Data extract Block Start

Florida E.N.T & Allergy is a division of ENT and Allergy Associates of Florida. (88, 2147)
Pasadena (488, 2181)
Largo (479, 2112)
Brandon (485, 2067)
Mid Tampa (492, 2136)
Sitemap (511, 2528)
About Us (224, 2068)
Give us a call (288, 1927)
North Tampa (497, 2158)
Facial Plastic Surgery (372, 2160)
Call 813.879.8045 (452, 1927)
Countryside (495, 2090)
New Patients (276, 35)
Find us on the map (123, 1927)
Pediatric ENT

Data extract Block End
Data extract Block Start

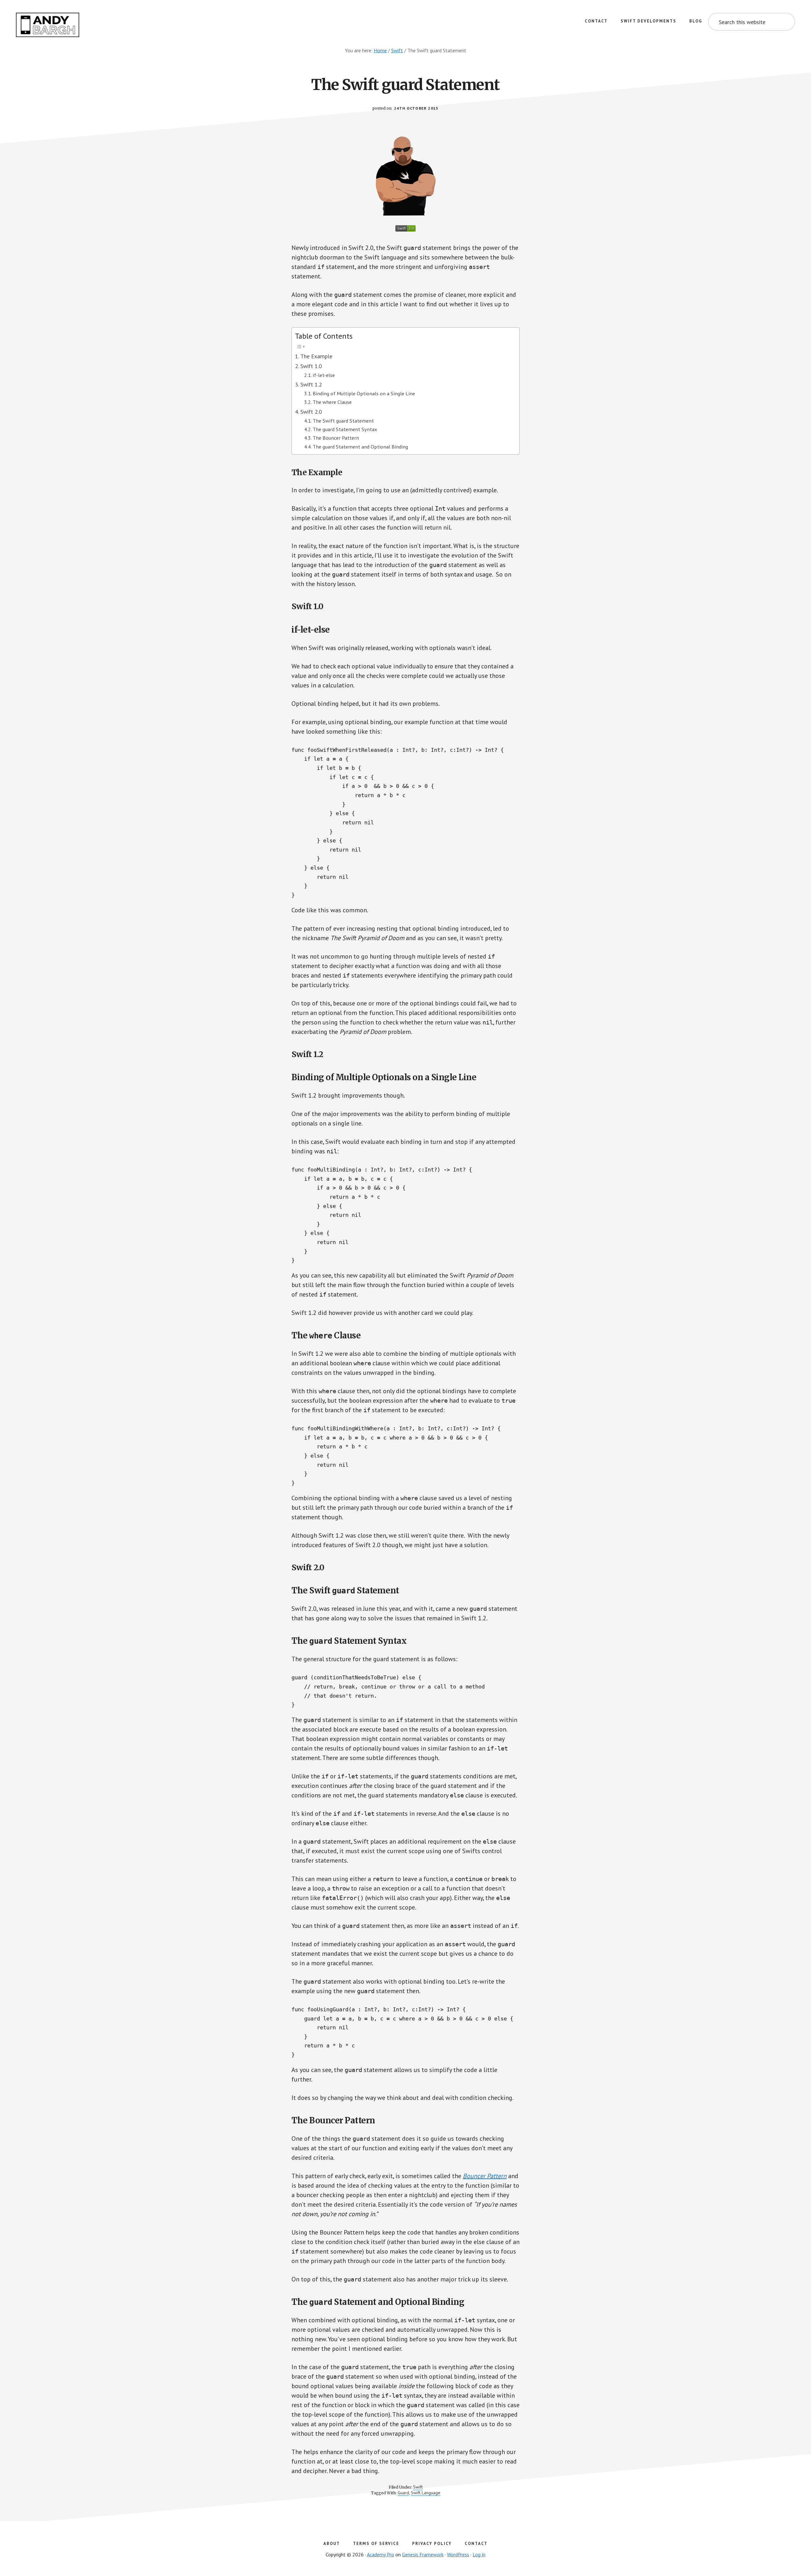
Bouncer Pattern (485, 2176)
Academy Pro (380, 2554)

Data extract Block End
Data extract Block Start

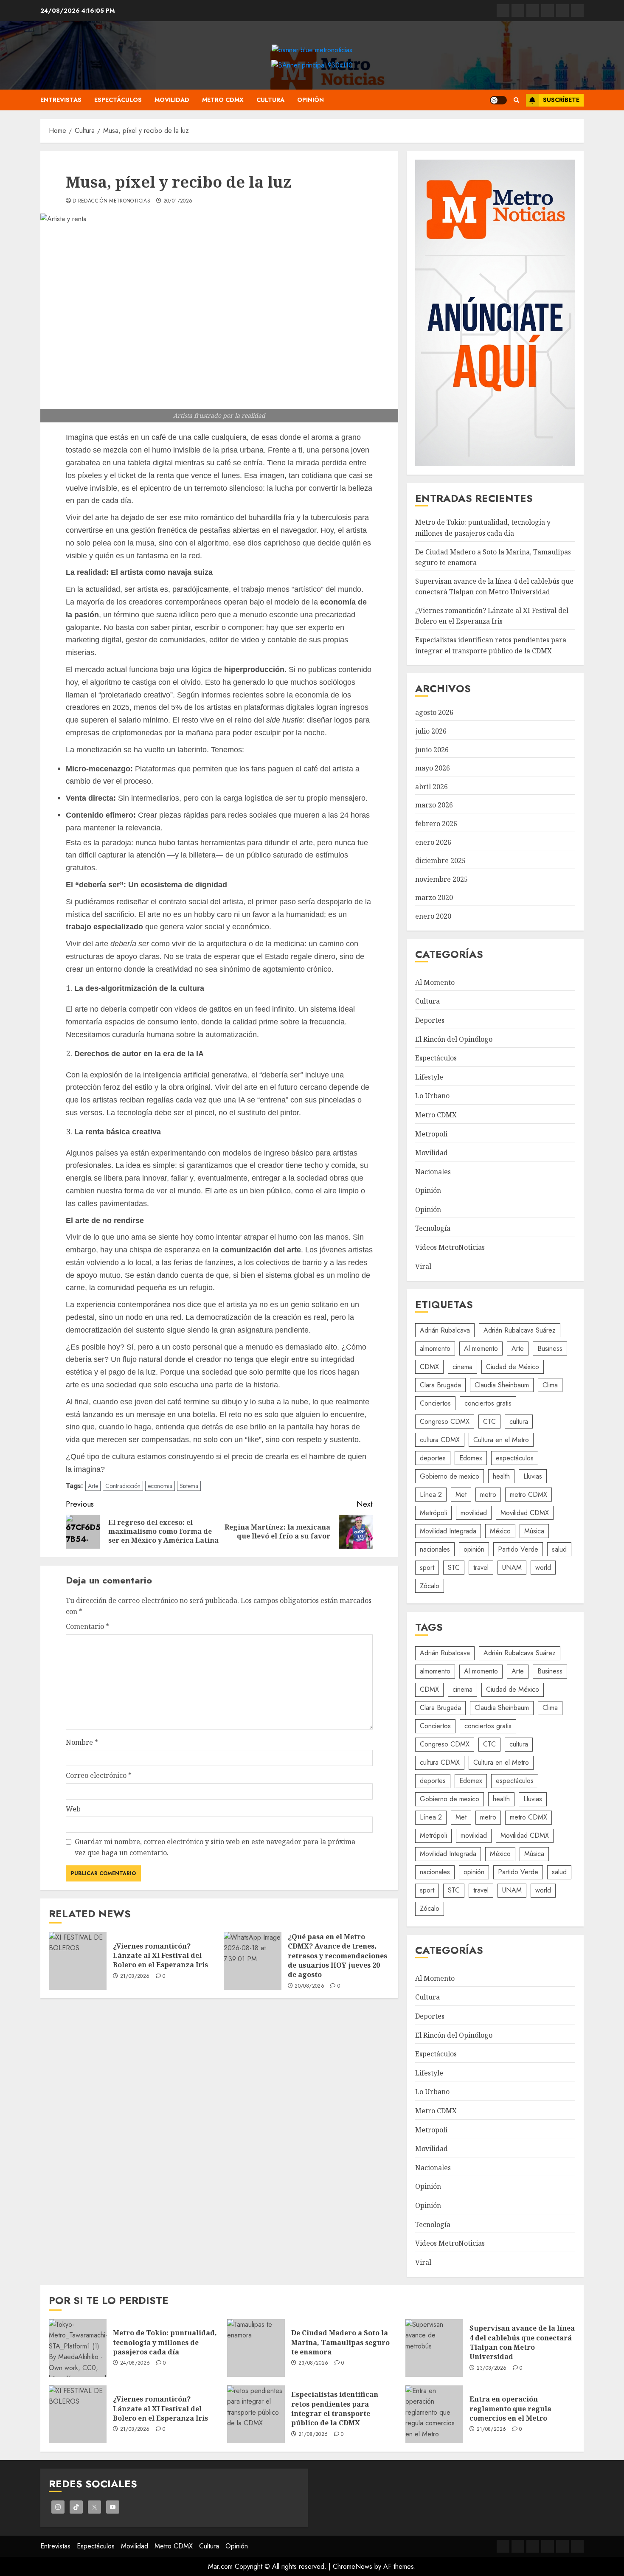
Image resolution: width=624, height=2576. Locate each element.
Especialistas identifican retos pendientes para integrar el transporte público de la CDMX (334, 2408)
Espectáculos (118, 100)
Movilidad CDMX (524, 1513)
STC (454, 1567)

Data extract Block End

__Exercise requirements__
Retype, in the same exact form, the lines of the material above from the line holding "Especialistas identifican retos" through the line holding "STC (454, 1567)".

__Response for this exercise__
Especialistas identifican retos pendientes para integrar el transporte público de la CDMX (334, 2408)
Espectáculos (118, 100)
Movilidad CDMX (524, 1513)
STC (454, 1567)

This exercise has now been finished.